Tuesday, March 6, 2012

Sententiae Patristicae: Third Sunday of Lent, Year B

The Fathers of the Church on the Readings of the Lectionary

First Reading Exodus 20:1–17 or Exodus 20:1–3, 7–8, 12–17
Second Reading 1 Corinthians 1:22–25
Gospel John 2:13–25

St. Augustine--the commands of the decalogue, in the New Testament, are now written in the heart:
‎Now the promises of the Old Testament are earthly; and yet (with the exception of the sacramental ordinances which were the shadow of things to come, such as circumcision, the Sabbath and other observances of days, and the ceremonies of certain meats, and the complicated ritual of sacrifices and sacred things which suited “the oldness” of the carnal law and its slavish yoke) it contains such precepts of righteousness as we are even now taught to observe, which were especially expressly drawn out on the two tables without figure or shadow: for instance, “Thou shalt not commit adultery,” “Thou shalt do no murder,” “Thou shalt not covet,” (Ex 20:13, 14, 15) “and whatsoever other commandment is briefly comprehended in the saying, Thou shalt love thy neighbour as thyself.” (Ro 13:19) Nevertheless, whereas as in the said Testament earthly and temporal promises are, as I have said, recited, and these are goods of this corruptible flesh (although they prefigure those heavenly and everlasting blessings which belong to the New Testament), what is now promised is a good for the heart itself, a good for the mind, a good of the spirit, that is, an intellectual good; since it is said, “I will put my law in their inward parts, and in their hearts will I write them,” (Je 31:33) —by which He signified that men would not fear the law which alarmed them externally, but would love the very righteousness of the law which dwelt inwardly in their hearts. (Augustine, De spir. et lit. 21.36, NPNF1, vol. 5, pg. 98)

St. John Chrysostom--some of the commandments are known to the conscience before they are revealed by God:
‎How was it then when He said, “Thou shalt not kill,” that He did not add, “because murder is a wicked thing.” The reason was, that conscience had taught this beforehand; and He speaks thus, as to those who know and understand the point. Wherefore when He speaks to us of another commandment, not known to us by the dictate of conscience, He not only prohibits, but adds the reason. When, for instance, He gave commandment respecting the Sabbath; “On the seventh day thou shalt do no work;” He subjoined also the reason for this cessation. (Chrysostom, De stat. 12.9, NPNF1, vol. 9, pg. 421-422)

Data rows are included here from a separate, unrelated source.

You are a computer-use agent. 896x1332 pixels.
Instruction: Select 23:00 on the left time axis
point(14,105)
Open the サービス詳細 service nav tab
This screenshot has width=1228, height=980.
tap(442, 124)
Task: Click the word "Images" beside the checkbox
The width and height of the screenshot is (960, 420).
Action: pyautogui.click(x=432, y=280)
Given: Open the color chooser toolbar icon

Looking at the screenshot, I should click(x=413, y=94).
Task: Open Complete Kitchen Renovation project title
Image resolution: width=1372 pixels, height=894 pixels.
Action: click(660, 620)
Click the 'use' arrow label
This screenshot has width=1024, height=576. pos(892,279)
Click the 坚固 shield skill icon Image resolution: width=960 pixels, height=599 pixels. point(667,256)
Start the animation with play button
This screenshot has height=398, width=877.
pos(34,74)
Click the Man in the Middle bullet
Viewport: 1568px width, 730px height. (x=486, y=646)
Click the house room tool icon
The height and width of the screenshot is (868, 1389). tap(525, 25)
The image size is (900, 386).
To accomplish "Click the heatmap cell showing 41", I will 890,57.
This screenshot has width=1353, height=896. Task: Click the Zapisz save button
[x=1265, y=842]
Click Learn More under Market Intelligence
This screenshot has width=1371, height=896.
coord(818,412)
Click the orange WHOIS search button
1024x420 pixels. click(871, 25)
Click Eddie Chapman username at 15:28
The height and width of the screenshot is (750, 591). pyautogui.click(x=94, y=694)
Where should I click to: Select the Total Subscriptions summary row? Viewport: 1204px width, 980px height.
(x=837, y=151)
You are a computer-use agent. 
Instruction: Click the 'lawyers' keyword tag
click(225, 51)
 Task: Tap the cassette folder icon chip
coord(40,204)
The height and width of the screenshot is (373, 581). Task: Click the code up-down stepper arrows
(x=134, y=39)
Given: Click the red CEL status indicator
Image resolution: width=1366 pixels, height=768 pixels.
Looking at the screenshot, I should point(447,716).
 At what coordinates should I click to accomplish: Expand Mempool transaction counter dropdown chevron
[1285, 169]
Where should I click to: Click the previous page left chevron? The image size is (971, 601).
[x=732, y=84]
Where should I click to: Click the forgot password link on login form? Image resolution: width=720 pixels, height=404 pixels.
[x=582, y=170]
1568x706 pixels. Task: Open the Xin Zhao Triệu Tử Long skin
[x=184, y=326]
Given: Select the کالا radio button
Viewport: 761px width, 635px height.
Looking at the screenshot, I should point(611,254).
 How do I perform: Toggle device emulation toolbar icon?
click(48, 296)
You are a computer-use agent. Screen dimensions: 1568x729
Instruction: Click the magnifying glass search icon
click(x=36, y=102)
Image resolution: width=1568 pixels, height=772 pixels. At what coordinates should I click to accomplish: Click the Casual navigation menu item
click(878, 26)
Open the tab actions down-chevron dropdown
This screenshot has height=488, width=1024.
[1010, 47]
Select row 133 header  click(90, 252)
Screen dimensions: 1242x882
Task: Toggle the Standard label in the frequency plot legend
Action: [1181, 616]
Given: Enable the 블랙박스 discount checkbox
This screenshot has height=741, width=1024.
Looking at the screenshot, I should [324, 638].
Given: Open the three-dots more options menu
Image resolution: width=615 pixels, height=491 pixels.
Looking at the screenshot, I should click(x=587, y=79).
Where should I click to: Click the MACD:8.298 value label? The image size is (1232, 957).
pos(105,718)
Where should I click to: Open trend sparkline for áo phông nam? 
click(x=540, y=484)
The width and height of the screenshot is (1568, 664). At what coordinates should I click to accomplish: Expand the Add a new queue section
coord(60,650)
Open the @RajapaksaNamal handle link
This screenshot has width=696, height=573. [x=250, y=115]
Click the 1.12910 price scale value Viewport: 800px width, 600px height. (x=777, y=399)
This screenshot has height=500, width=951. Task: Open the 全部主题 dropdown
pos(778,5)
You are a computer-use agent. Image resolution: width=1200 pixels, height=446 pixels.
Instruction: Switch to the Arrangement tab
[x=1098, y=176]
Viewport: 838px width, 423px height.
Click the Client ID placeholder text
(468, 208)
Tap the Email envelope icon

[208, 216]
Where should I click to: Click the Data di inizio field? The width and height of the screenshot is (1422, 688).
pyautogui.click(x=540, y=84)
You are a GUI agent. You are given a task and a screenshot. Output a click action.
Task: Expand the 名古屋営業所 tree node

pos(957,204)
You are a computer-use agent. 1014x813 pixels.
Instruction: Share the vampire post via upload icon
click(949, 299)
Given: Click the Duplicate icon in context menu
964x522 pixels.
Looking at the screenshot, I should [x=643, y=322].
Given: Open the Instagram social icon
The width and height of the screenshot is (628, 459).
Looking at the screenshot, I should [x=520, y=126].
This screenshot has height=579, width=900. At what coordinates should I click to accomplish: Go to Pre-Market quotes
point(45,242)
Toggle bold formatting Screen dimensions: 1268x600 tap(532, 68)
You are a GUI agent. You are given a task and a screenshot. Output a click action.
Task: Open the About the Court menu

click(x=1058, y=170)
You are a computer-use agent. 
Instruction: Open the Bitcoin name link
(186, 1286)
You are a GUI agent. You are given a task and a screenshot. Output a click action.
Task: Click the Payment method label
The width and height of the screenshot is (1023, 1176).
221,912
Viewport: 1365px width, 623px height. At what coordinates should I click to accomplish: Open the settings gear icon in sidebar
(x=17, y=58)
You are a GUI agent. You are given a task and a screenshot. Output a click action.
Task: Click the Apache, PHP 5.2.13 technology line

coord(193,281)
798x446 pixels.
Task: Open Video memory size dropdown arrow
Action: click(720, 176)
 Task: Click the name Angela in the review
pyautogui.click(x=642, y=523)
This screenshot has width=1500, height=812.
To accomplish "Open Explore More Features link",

St. John Chrysostom--the apostles prevailed with what seemed contrary to all known signs:
‎Again; the Greeks demand of us a rhetorical style, and the acuteness of sophistry. But preach we to these also the Cross: and that which, in the case of the Jews seemed to be weakness, this in the case of the Greeks is foolishness. Wherefore, when we not only fail in producing what they demand, but also produce the very opposites of their demand; (for the Cross has not merely no appearance of being a sign sought out by reasoning, but even the very annihilation of a sign;—is not merely deemed no proof of power, but a conviction of weakness;—not merely no display of wisdom, but a suggestion of foolishness;)—when therefore they who seek for signs and wisdom not only receive not the things which they ask, but even hear the contrary to what they desire, and then by means of contraries are persuaded;—how is not the power of Him that is preached unspeakable? As if to some one tempest-tost and longing for a haven, you were to shew not a haven but another wilder portion of the sea, and so could make him follow with thankfulness? Or as if a physician could attract to himself the man that was wounded and in need of remedies, by promising to cure him not with drugs, but with burning of him again! For this is a result of great power indeed. So also the Apostles prevailed, not simply without a sign, but even by a thing which seemed contrary to all the known signs. (Chrysostom, Hom. 1 Cor 4.5, NPNF1, vol. 12, pg. 18)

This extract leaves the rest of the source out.